[Dataset items]
※ ※ ※
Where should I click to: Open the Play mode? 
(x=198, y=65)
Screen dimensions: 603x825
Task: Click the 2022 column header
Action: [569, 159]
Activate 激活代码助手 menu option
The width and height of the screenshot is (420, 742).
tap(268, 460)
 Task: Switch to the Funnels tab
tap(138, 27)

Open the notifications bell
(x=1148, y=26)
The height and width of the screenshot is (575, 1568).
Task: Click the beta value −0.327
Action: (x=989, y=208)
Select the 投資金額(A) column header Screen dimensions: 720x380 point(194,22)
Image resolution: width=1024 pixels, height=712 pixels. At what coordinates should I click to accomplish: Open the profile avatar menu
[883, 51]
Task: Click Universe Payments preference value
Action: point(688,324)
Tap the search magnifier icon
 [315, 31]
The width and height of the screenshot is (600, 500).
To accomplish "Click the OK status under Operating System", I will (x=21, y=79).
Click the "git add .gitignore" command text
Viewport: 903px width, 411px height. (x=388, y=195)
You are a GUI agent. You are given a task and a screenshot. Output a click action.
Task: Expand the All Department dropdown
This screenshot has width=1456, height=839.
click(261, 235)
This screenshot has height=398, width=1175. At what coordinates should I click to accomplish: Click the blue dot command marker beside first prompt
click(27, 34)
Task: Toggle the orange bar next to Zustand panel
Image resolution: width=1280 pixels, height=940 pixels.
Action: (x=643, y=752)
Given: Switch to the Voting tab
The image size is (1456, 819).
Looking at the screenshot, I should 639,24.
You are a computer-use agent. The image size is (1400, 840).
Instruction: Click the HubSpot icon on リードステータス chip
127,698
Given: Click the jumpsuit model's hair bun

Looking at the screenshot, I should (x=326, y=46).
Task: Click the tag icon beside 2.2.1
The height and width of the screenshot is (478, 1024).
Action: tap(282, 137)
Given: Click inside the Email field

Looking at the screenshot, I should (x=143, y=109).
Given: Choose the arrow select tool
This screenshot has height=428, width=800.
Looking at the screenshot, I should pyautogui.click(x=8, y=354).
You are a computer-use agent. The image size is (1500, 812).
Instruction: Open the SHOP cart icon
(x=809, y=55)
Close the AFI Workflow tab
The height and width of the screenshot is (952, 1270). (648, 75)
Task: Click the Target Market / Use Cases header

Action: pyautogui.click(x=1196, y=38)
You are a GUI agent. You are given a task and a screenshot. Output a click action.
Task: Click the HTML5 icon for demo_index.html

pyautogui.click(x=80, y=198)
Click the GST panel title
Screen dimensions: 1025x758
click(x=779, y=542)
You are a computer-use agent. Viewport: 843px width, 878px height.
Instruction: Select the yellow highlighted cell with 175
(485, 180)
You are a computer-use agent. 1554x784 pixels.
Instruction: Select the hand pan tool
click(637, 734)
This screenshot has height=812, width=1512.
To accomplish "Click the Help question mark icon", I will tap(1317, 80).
※ ※ ※
▶ _What you should do_:
Rewrite all of the records above, putting "Directive" wherever "Instruction" occurs and keeping every other character the same.

▶ _Exercise output_:
Where should I click to: Open the Play mode? 
(x=198, y=65)
Screen dimensions: 603x825
Task: Click the 2022 column header
Action: [569, 159]
Activate 激活代码助手 menu option
The width and height of the screenshot is (420, 742).
tap(268, 460)
 Task: Switch to the Funnels tab
tap(138, 27)

Open the notifications bell
(x=1148, y=26)
The height and width of the screenshot is (575, 1568).
Task: Click the beta value −0.327
Action: (x=989, y=208)
Select the 投資金額(A) column header Screen dimensions: 720x380 point(194,22)
Image resolution: width=1024 pixels, height=712 pixels. At what coordinates should I click to accomplish: Open the profile avatar menu
[883, 51]
Task: Click Universe Payments preference value
Action: point(688,324)
Tap the search magnifier icon
 [315, 31]
The width and height of the screenshot is (600, 500).
To accomplish "Click the OK status under Operating System", I will (x=21, y=79).
Click the "git add .gitignore" command text
Viewport: 903px width, 411px height. (x=388, y=195)
You are a GUI agent. You are given a task and a screenshot. Output a click action.
Task: Expand the All Department dropdown
This screenshot has width=1456, height=839.
click(261, 235)
This screenshot has height=398, width=1175. At what coordinates should I click to accomplish: Click the blue dot command marker beside first prompt
click(27, 34)
Task: Toggle the orange bar next to Zustand panel
Image resolution: width=1280 pixels, height=940 pixels.
Action: (x=643, y=752)
Given: Switch to the Voting tab
The image size is (1456, 819).
Looking at the screenshot, I should 639,24.
You are a computer-use agent. The image size is (1400, 840).
Directive: Click the HubSpot icon on リードステータス chip
127,698
Given: Click the jumpsuit model's hair bun

Looking at the screenshot, I should (x=326, y=46).
Task: Click the tag icon beside 2.2.1
The height and width of the screenshot is (478, 1024).
Action: tap(282, 137)
Given: Click inside the Email field

Looking at the screenshot, I should (x=143, y=109).
Given: Choose the arrow select tool
This screenshot has height=428, width=800.
Looking at the screenshot, I should pyautogui.click(x=8, y=354).
You are a computer-use agent. The image size is (1500, 812).
Directive: Open the SHOP cart icon
(x=809, y=55)
Close the AFI Workflow tab
The height and width of the screenshot is (952, 1270). (648, 75)
Task: Click the Target Market / Use Cases header

Action: pyautogui.click(x=1196, y=38)
You are a GUI agent. You are given a task and a screenshot. Output a click action.
Task: Click the HTML5 icon for demo_index.html

pyautogui.click(x=80, y=198)
Click the GST panel title
Screen dimensions: 1025x758
click(x=779, y=542)
You are a computer-use agent. Viewport: 843px width, 878px height.
Directive: Select the yellow highlighted cell with 175
(485, 180)
You are a computer-use agent. 1554x784 pixels.
Directive: Select the hand pan tool
click(637, 734)
This screenshot has height=812, width=1512.
To accomplish "Click the Help question mark icon", I will tap(1317, 80).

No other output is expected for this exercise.